There is a nothingness from which we emerge and into which we will eventually dissolve, only to re-emerge and dissolve again and again. So it is with art. This exhibition of new work by Mark Alexander, “Ground and Unground”, explores the eternal nothingness into and from which we and art endlessly descend and arise. (Kelly Grovier, 2012)
All Watched Over by Machines of Infinite Loving Grace, 2011 is Alexander’s meticulously conceived painting after Hieronymus Bosch’s most celebrated work; The Garden of Earthly Delights, 1490 - 1510. Bosch’s painting is most frequently understood as a didactical warning against the perils of life’s temptations, but art historical interpretations continue to vary and part of the work’s fascination is this indeterminable narrative. Alexander’s attraction to the painting was a belief in the work’s sinister nuances – the central panel’s presentation of indulgence and revelry presents an intriguing world of suspended fantasy, yet the impending doom is forebodingly obvious. Alexander’s major alteration to the Bosch original was to adorn the painting with a shriveled painterly surface, which has afforded areas of the painting a somewhat decaying texture. Alexander has long been fascinated by surface and the alteration to surfaces, something particularly visible in the Via Negativa series (2008-09), which saw Alexander first adopt these techniques used to manipulate and contort the painted surface. It is from this fascination with surface that Alexander was led to the perpetually mysterious subject of the bog body. Preserved by the specific geophysical properties of areas in Northern Europe, bog bodies, unlike most ancient human remains, have uniquely preserved skin and internal organs and possess an ethereal and indeed timeless quality. What has fascinated both artists and scholars for centuries is the bizarre juxtaposition these preserved bodies conjure, between death and permanence, delicate beauty and the hauntingly grotesque.
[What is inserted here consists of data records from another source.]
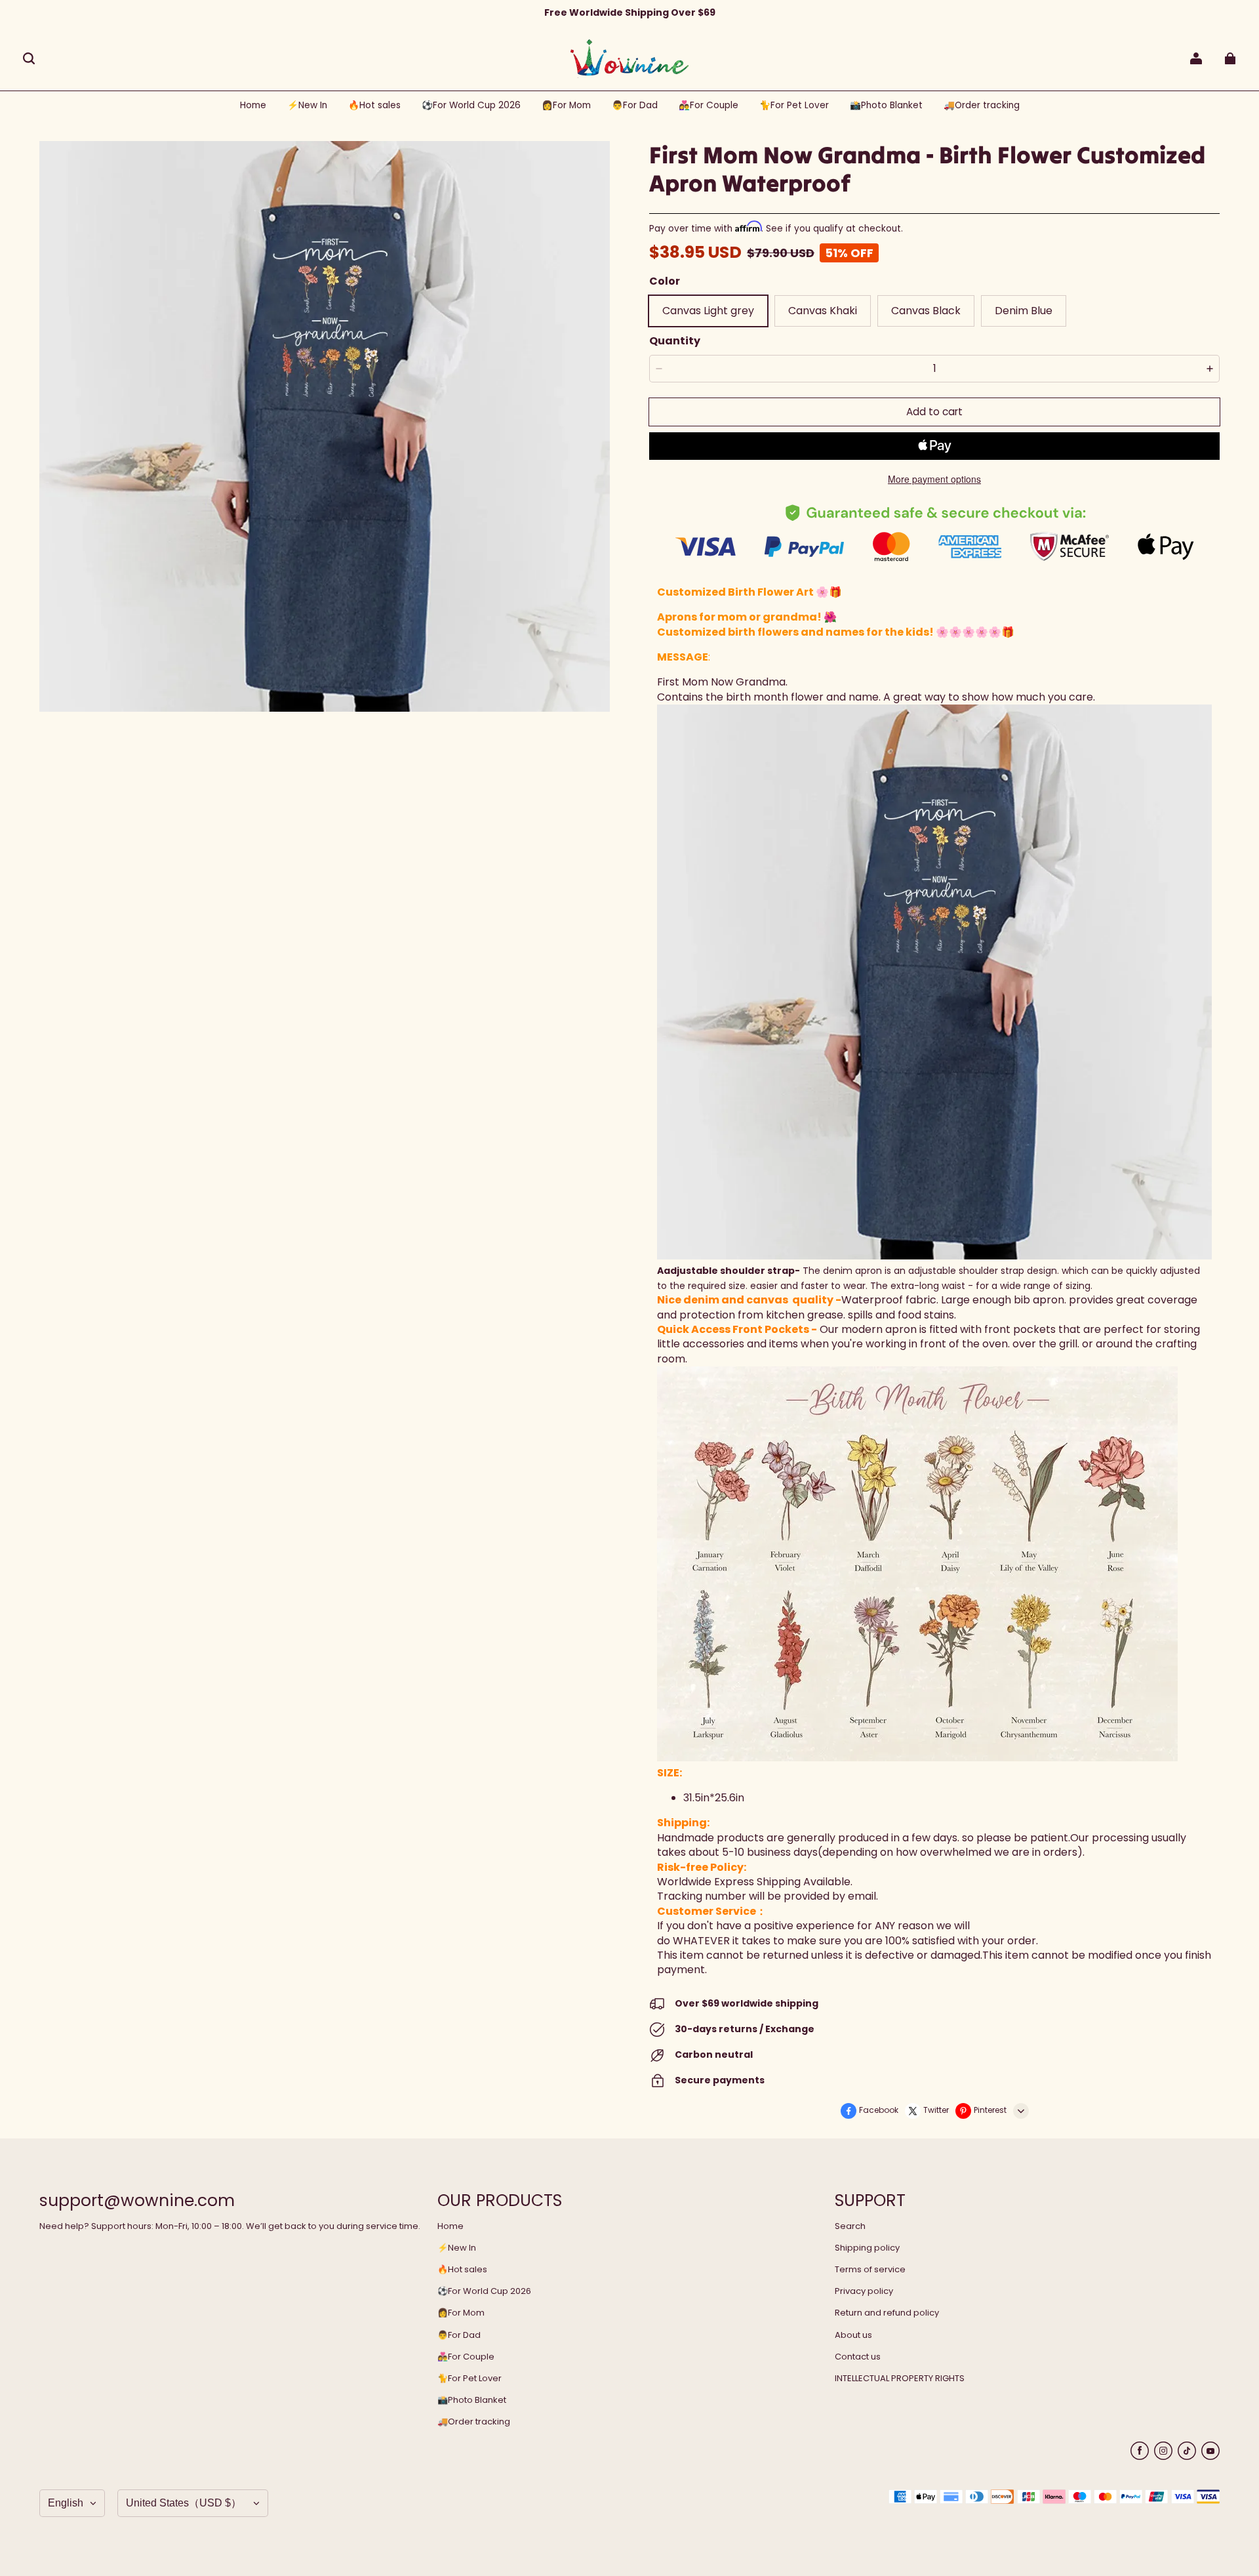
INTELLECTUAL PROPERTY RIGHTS (900, 2378)
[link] (471, 106)
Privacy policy (864, 2291)
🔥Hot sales (462, 2270)
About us (853, 2335)
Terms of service (870, 2270)
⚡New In (456, 2248)
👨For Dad (459, 2335)
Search (850, 2226)
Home (450, 2226)
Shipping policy (867, 2248)
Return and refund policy (887, 2313)
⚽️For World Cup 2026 (484, 2291)
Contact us (858, 2357)
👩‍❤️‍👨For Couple (465, 2357)
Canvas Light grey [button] (708, 310)
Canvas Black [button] (926, 310)
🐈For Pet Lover (469, 2378)
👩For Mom (461, 2313)
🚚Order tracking (473, 2422)
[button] (29, 58)
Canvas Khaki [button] (822, 310)
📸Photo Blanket (471, 2400)
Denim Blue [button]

Taking as their metaphor the archaeology of the Iron Age bog, from which scientists are forever rescuing the remains of sacrificed bodies that the secret ministry of the earth has transformed into artifact, these paintings extend Alexander’s vision of reinventing icons of the past.
In Alexander’s imagination, the bog exerts an ambiguous energy on the achievement of old master works, insinuating an incessant incubation and rebirth of great art, as though the works of all ages inhabit the same fertile ground of endless composition and decomposition. It is from here that Alexander has developed the narrative for this exhibition; a combination of Bosch’s world of suspended fantasy with the ethereal preservation of life that the bog bodies encapsulate, the result is an eclectic collection of figures buried (as it were) in the artist’s own version of The Garden of Earthly Delights. Adam and Eve’s representation as children, from Paul Egell’s Mannheim Alter Piece, 1739-41, Van Gogh’s Reaper with Sickle (after Millet), 1889, Jean-François Millet’s original The Sower, 1850, Caravaggio’s Narcissus, circa 1597-99, and Durer’s Praying Hands, circa 1508. The curious duality that these paintings possess – between corporeality and stillness, the living and the dead, the beautiful and the hideous – is a subtle yet striking motif. The exhibition’s title alludes to the mystical writings of the sixteenth-century German thinker Jakob Boehme. “For I saw and knew the Being of all beings,” Boehme wrote, “the ground and the unground”.